Faulkner starts his novel with the short sentence, “Behind the smokehouse that summer, Ringo and I had a living map.” The next two sentences, long and convoluted, explain the “living map” is a model of the “river, city, and terrain” where Bayard’s father, Colonel Satoris, and the other Confederate soldiers were fighting the war. The boys built the map themselves from “chips from the woodpile” and by digging a trench with a hoe. Just as the war was a “prolonged and wellnigh hopeless ordeal” for the south, so trying to fill the trench with water by running back and forth to the well with a leaky bucket was a sure defeat for the boys because “the sunimpacted ground drank water faster” than they could fetch it. In this way, the children reenacted the war, experiencing its inevitable doom.
Faulkner's "living map" refers to the area where the story takes place, the ficitonal Yoknapatawpha County, Mississipi. It is close to the action of the Civil War for the protagonists Bayard Satoris (white) and his best friend, the slave Ringo.

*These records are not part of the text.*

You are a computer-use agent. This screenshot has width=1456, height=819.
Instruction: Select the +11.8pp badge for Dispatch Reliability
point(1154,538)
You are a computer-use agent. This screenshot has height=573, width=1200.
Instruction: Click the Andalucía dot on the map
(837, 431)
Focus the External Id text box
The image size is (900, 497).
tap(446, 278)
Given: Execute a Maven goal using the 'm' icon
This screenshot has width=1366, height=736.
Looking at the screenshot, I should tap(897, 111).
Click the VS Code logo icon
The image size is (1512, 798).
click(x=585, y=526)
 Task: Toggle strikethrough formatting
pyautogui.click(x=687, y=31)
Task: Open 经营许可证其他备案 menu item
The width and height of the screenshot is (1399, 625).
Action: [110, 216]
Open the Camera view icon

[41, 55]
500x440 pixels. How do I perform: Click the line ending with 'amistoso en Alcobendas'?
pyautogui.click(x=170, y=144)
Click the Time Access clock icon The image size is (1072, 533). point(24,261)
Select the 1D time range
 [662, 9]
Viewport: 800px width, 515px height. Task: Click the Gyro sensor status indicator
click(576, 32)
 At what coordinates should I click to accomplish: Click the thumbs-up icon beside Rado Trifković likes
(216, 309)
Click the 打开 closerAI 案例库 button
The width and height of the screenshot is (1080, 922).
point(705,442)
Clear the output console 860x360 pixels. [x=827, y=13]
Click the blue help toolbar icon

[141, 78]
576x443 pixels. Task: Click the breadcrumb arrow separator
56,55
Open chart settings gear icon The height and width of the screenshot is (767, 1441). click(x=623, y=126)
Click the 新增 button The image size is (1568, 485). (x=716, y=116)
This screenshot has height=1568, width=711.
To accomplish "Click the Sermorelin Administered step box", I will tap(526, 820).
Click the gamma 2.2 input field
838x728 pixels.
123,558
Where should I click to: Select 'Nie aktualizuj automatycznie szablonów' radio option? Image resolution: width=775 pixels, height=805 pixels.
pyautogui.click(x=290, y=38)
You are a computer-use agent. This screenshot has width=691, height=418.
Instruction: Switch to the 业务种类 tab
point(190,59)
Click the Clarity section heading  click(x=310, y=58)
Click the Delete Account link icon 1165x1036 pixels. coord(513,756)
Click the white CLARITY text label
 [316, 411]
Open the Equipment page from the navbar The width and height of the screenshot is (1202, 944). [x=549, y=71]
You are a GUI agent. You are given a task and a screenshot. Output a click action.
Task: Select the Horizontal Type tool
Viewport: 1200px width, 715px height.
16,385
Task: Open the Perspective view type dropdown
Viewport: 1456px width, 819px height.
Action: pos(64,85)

Here is a passage that refers to the "living map" of the history the friends are witnessing:
Behind the smokehouse that summer, Ringo and I had a living map. Although Vicksburg was just a handful of chips from the woodpile and the River a trench scraped into the packed earth with the point of a hoe, it (river, city, and terrain) lived, possessing even in miniature that ponderable though passive recalcitrance of topography which outweighs artillery, against which the most brilliant of victories and the most tragic of defeats are but the loud noises of a moment. To Ringo and me it lived, if only because of the fact that the sunimpacted ground drank water faster than we could fetch it from the well, the very setting of the stage for conflict a prolonged and wellnigh hopeless ordeal in which we ran, panting and interminable, with the leaking bucket between wellhouse and battlefield, the two of us needing first to join forces and spend ourselves against a common enemy, time, before we could engender between us and hold intact the pattern of recapitulant mimic furious victory like a cloth, a shield between ourselves and reality, between us and fact and doom (3-4).